Андреас Шнебеле. Гоголь - мистик и пророк



О том, что Рудольф Штайнер читал произве­дения Николая Васильевича Гоголя и особым образом высказывался о нем, мало кто знает. Я не имею в виду то, что он говорил о Н.В.Гоголе, Ф.М.Достоевском и Л.Н.Толстом в декабре 1912 года Асе Тургеневой. Его высказывание, в кото­ром речь идет лишь о Гоголе, содержится в ста­тье «Литература и духовная жизнь в XIX-ом ве­ке», опубликованной в трех частях с 1898 по 1900 год. В третьей части, написанной, очевидно, в 1900 году, идет речь о Гоголе. Здесь говорится: «Сколь бездонно глубок и в то же время сновид-чески сбивчив Дух народа, показывают творения Николая Гоголя, бросившего в лицо своему оте­честву ужаснейшие обвинения, в которых сквозит глубокая, сердечная любовь. В основе его пред­ставлений лежит мистическое чувство. Неутоми­мо толкает оно его вперед, несмотря на то, что он не видел перед собой какой-либо ясной цели». (GA 33 стр.111)

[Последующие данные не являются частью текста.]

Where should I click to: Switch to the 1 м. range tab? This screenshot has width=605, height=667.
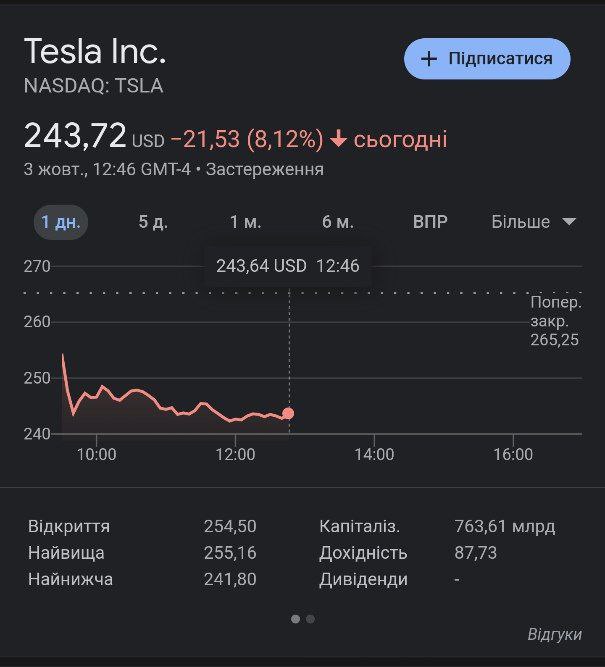tap(245, 222)
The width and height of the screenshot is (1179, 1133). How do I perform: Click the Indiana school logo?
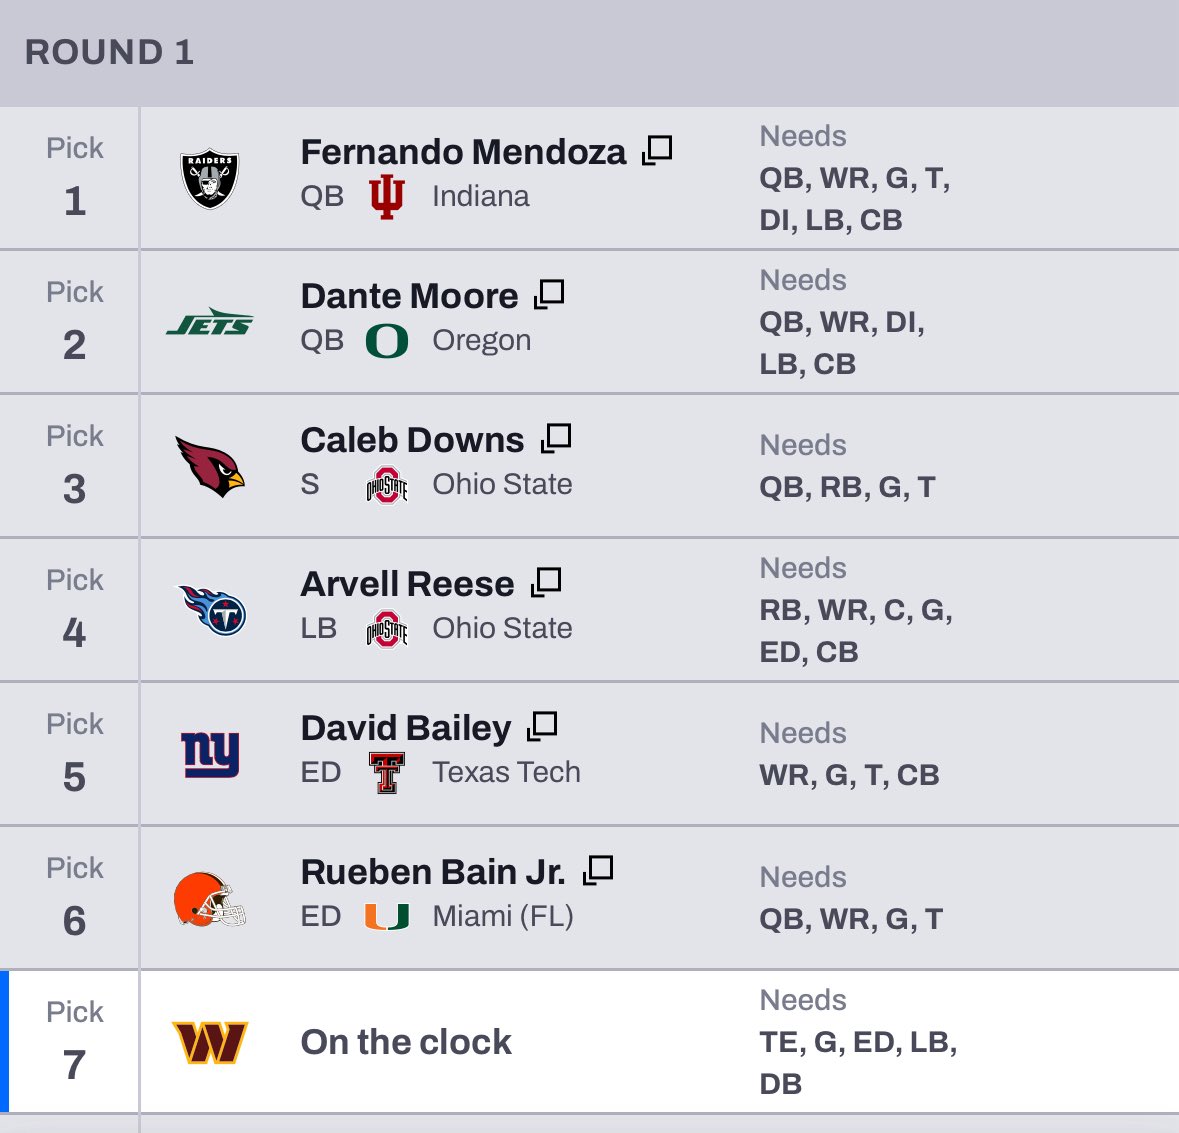pos(387,197)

Каждый человек, который глубоко знает Гого­ля, наверное согласится, что это характеризует нечто существенное в нем, ибо для многих Го­голь - это не только одаренный писатель-новеллист и сатирик, писавший с большой фантазией. Позже, под влиянием внутреннего кризи­са, он стремился стать моралистом, что вредило его художественному таланту и даже подавляло его. Обо всем этом нет ни слова у Штайнера; на­оборот, на первый план Штайнер выдвигает именно те моменты, которые обнаружились лишь после первых, более или менее внешних успехов «Вечеров на хуторе близ Диканьки» и «Ревизо­ра», - моменты, которые выражены прежде всего в «Выбранных местах из переписки с друзьями». Это неутомимое стремление вперед, о котором говорит Штайнер, начинается с путешествия Го­голя заграницу летом 1836 года, вскоре после премьеры «Ревизора» в Петербурге, состояв­шейся 19-го апреля того же года.

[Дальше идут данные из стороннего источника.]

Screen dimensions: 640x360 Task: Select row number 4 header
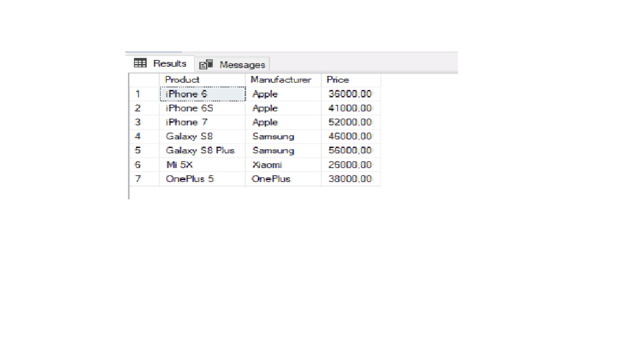(x=144, y=136)
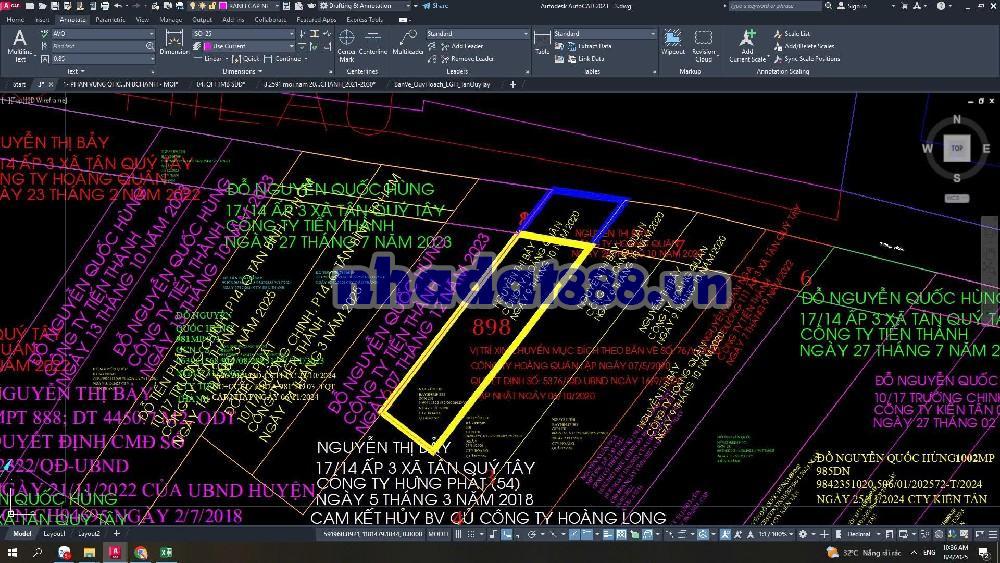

Глубоко впечатляет, как Штайнер высказыва­ется о Духе народа, о Духе русского народа, о «глубинах собственного национального сущест­ва» в связи с Гоголем. Все вы знаете те возвышенные слова Штайнера из первого обращения к русским 11 апреля 1912 года, в которых он говорит о том, как он познакомился с душой русского народа. То, что русская народная душа тогда, около 1900 года, могла высказать, «предстало передо мной трагичнее всего», ибо мало еще понимают ее русские авторы (поэты, прозаики, философы).

Итак, о несчастьи русской народной души, чья духовная субстанция так мало отражена в твор­честве русских писателей, особенно интенсивно сообщалось Штайнеру около 1900 года. Вероят­но, мы не ошибемся, предполагая, что это глубо­кое восприятие несчастья русской народной ду­ши связано с переходом через порог смерти Владимира Соловьева (31 июля (12 августа н. ст.) 1900 года). Ибо из бесед Штайнера с Асей Турге­невой в 1912,1913 годах мы знаем, что Соловьев мог бы и должен был быть еще более великим, чем он был. Кроме того, из лекции 9-го февраля 1912 года мы знаем, что Штайнер уже до 1900 года оккультным путем ощущал воздействие земного творчества Соловьева, не зная его про­изведений, ибо тогда еще ничего не было пере­ведено на немецкий язык ни из творчества Со­ловьева, ни о нем самом. Соответственно, Со­ловьев не упоминается и в статье Штайнера «Ли­тература и духовная жизнь в XIX-ом веке».

Штайнер оккультно ощущал, что сияющий элемент души Соловьева не мог выразиться полностью, т. к. сдерживался его интеллектом. О земной личности Соловьева Штайнер узнал, оче­видно, лишь благодаря написанной на немецком языке диссертации Федора Степуна, которая вышла в свет в 1910 году.

Теперь понятно, откуда исходит та духовная меткость, с которой Штайнер характеризует Го­голя: он видит его в свете импульсов русской на­родной души, т. е. иерархического существа. Его характеристика - результат духовного исследо­вания. Цель данной публикации состоит в том, чтобы подчеркнуть те моменты биографии Гого­ля, которые могут разъяснить и проиллюстриро­вать эту характеристику Штайнера.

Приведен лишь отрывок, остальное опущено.